Task statement: Copy exactly the lines from the one containing "You are a computer-use" through the last line of the records below, both included, and leave out the pictures.

Supplied material:
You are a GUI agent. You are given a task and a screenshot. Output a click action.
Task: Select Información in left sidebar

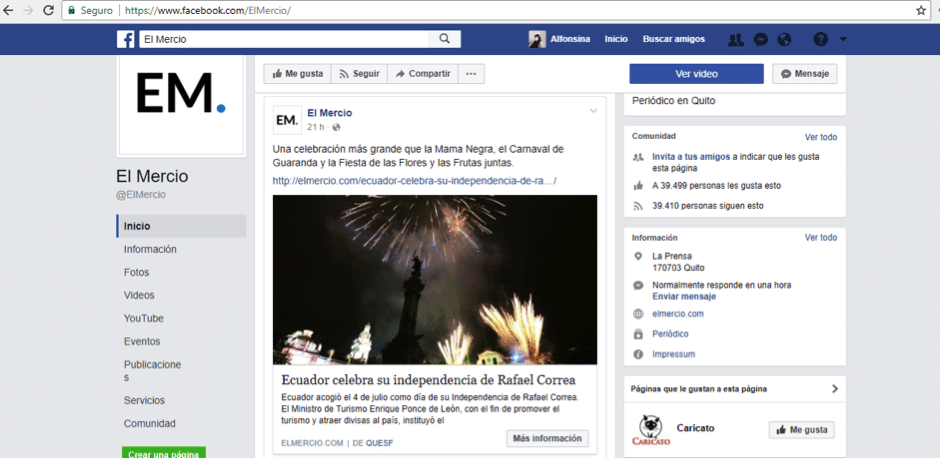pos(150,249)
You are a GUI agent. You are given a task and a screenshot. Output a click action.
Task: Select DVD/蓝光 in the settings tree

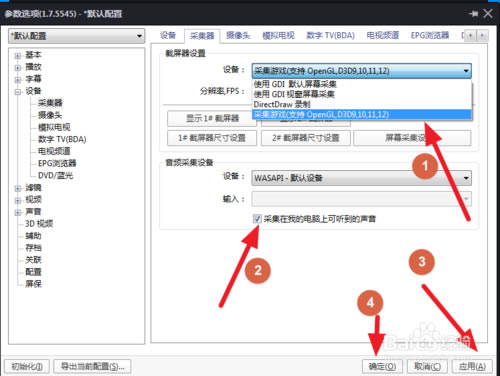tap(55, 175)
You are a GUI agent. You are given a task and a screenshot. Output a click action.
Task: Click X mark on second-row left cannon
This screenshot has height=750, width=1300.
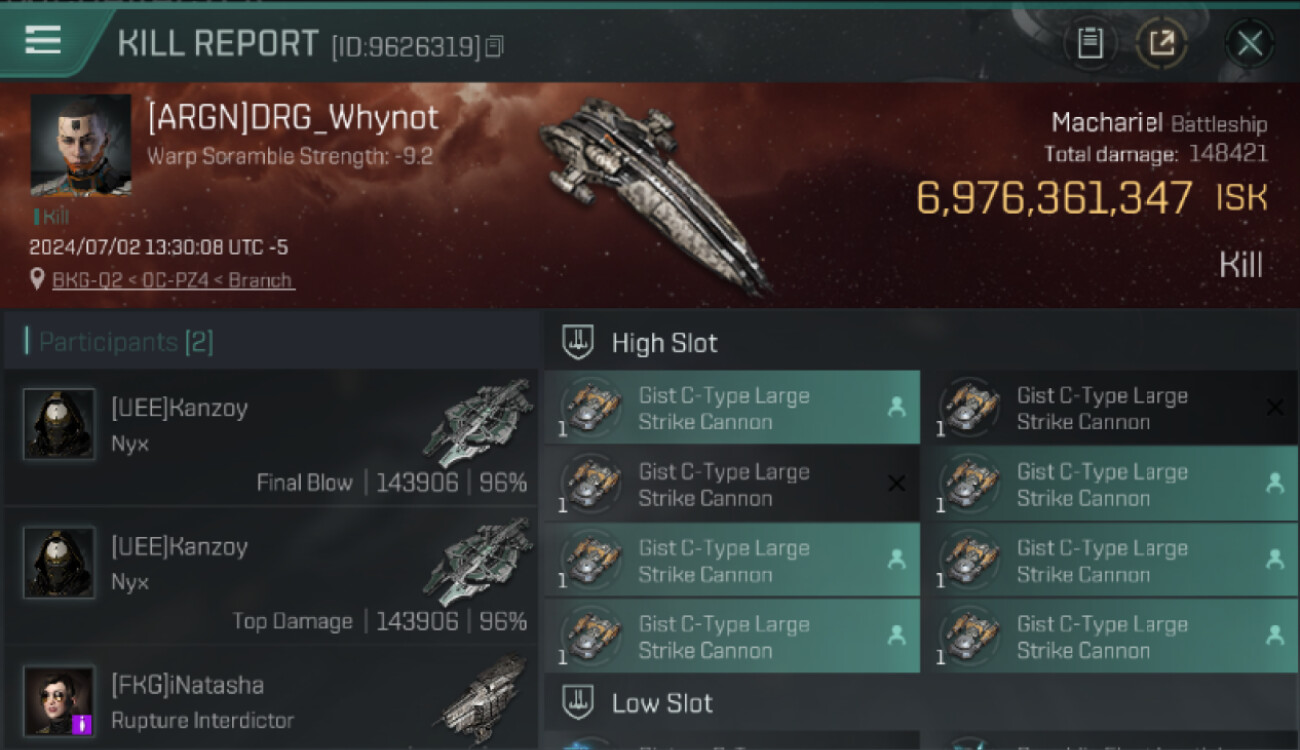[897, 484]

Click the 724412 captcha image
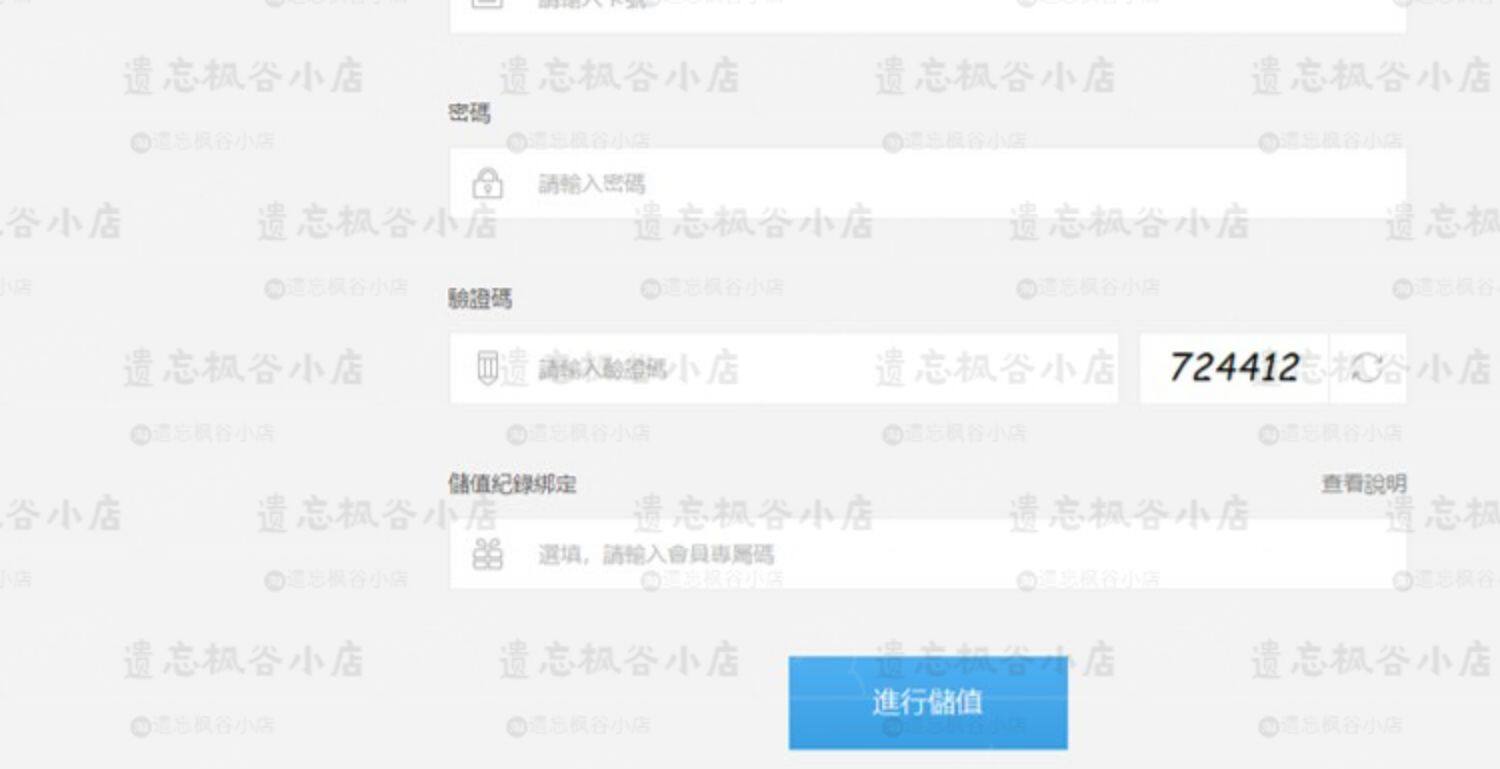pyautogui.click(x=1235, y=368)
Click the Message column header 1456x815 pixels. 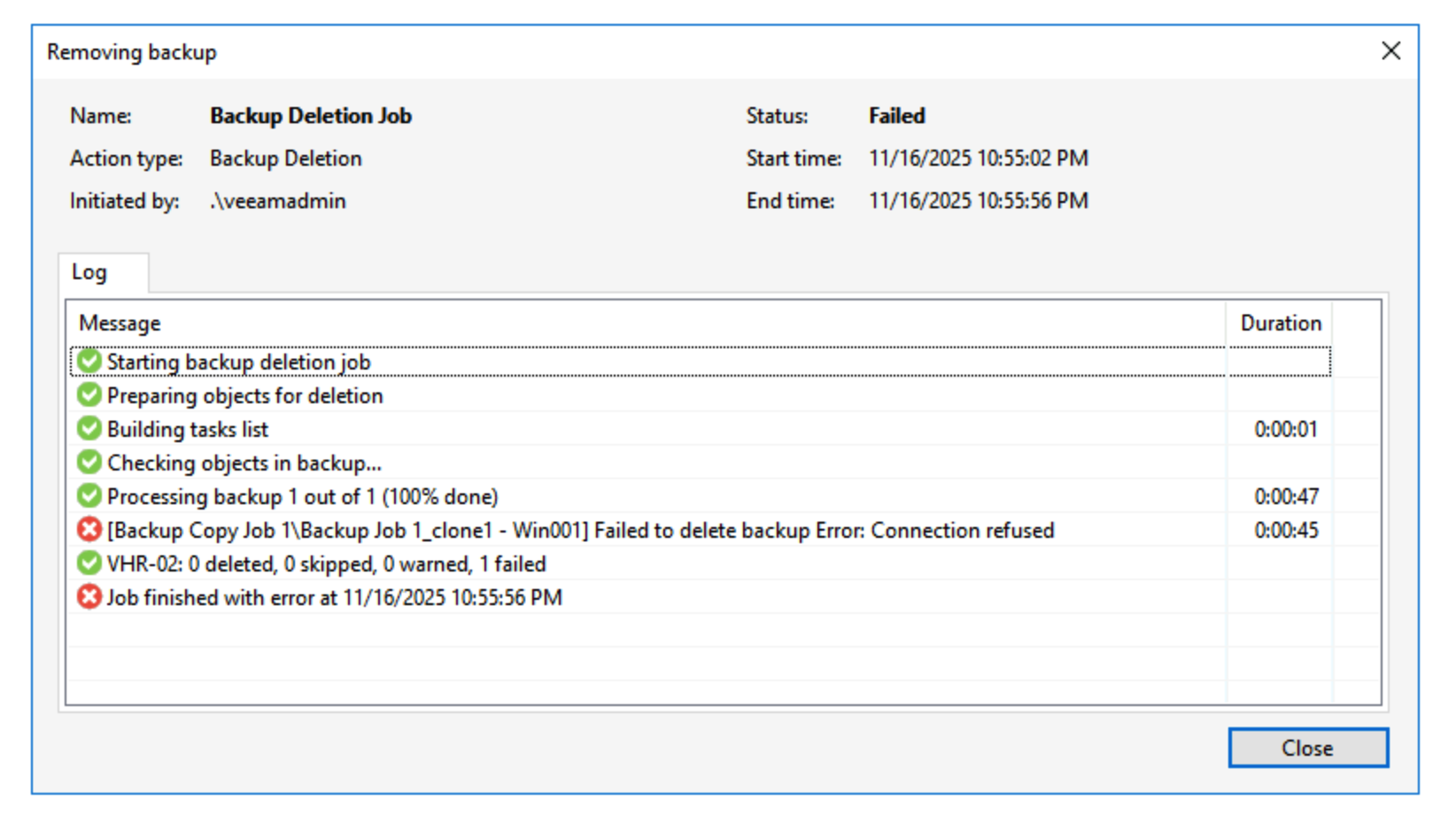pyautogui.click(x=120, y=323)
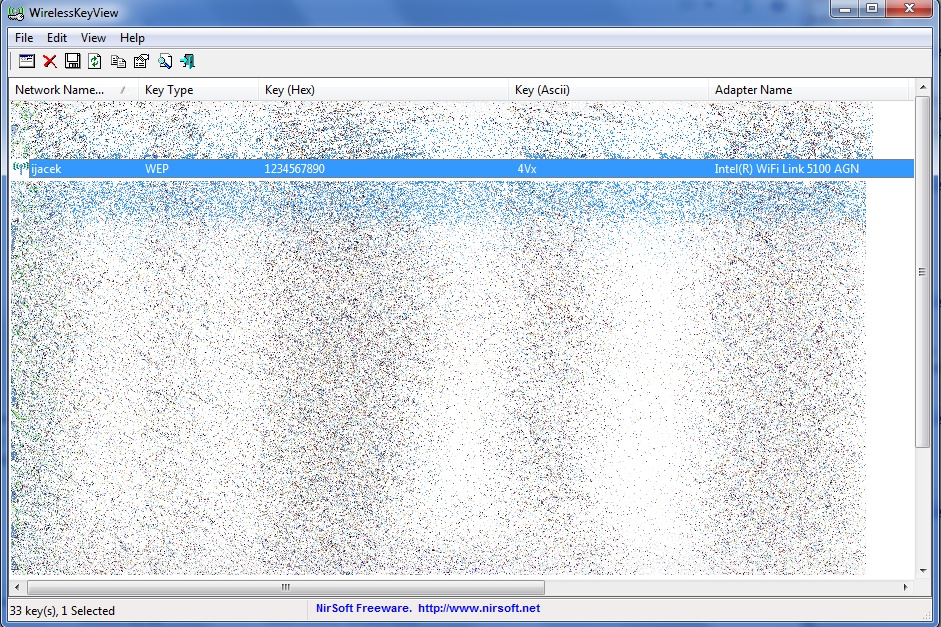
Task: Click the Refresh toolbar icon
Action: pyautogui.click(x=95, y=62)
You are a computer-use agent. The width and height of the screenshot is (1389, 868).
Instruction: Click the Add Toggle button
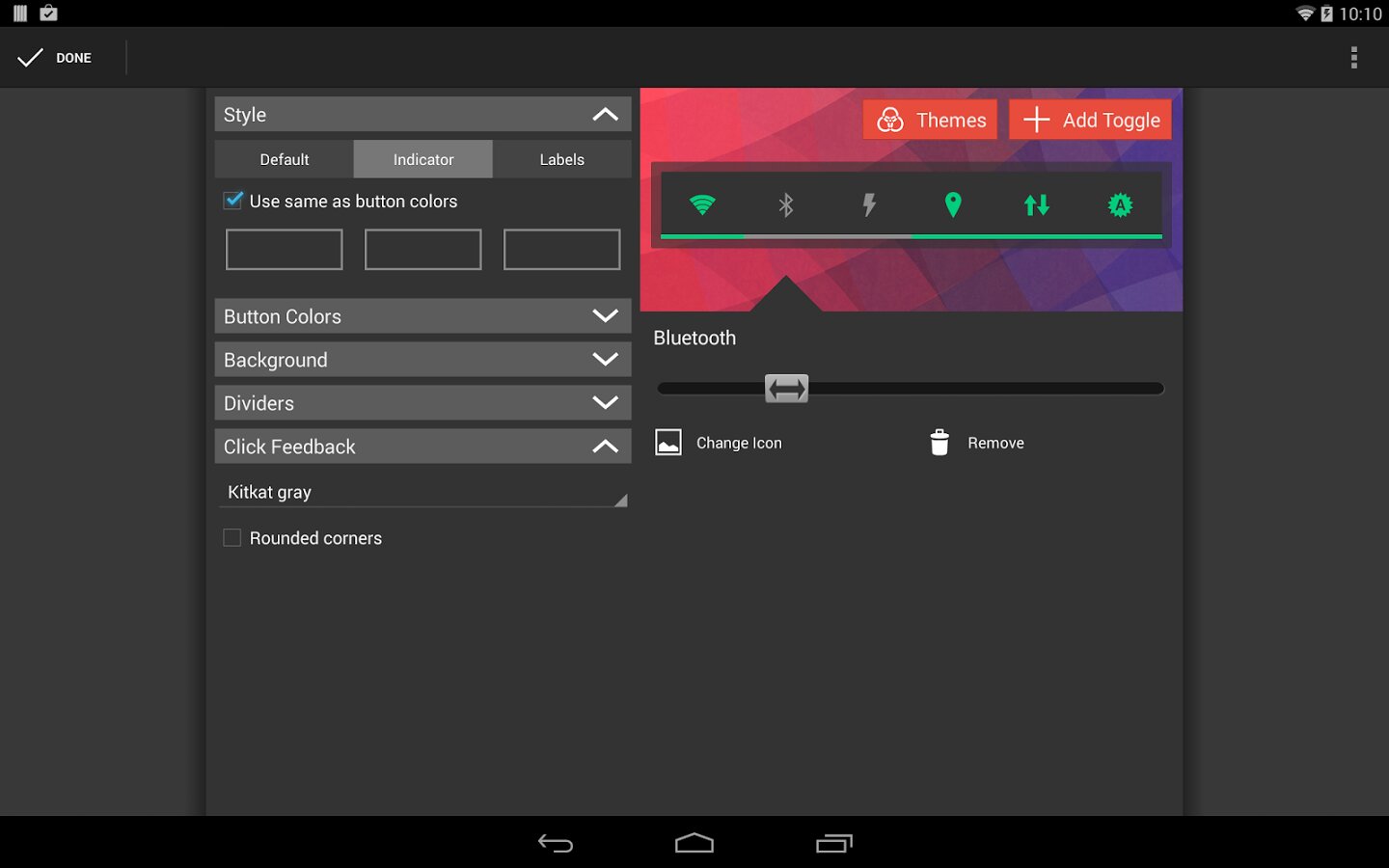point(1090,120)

Response below:
You are a computer-use agent. The width and height of the screenshot is (1389, 868).
Instruction: Click the Add Toggle button
point(1090,120)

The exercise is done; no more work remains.